**WHAT IS NEEDED:** Every entry below should be restated word for word, except for its images.
EXTRACTED RECORDS Block Start
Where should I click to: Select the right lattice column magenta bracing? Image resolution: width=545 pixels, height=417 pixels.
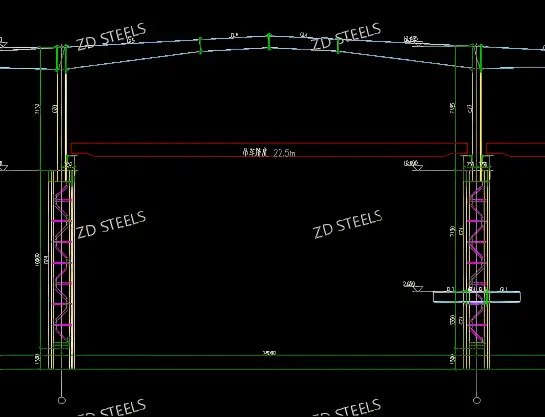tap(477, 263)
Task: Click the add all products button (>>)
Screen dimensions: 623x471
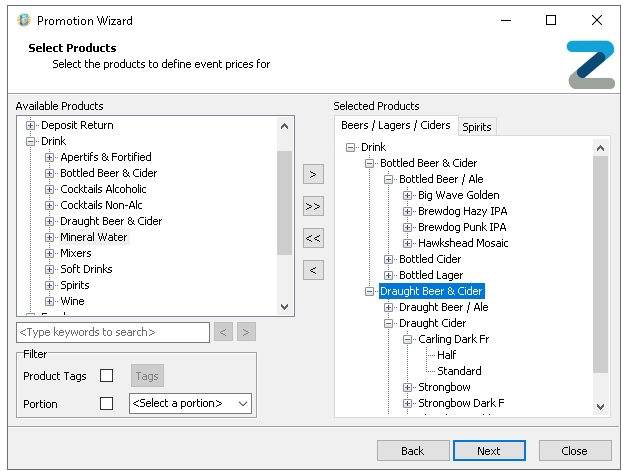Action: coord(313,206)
EXTRACTED RECORDS Block End
**SOLUTION FOR THIS TASK:**
Where should I click to: Select the right lattice column magenta bracing? Image resolution: width=545 pixels, height=417 pixels.
tap(477, 263)
Task: Click the add all products button (>>)
Screen dimensions: 623x471
Action: coord(313,206)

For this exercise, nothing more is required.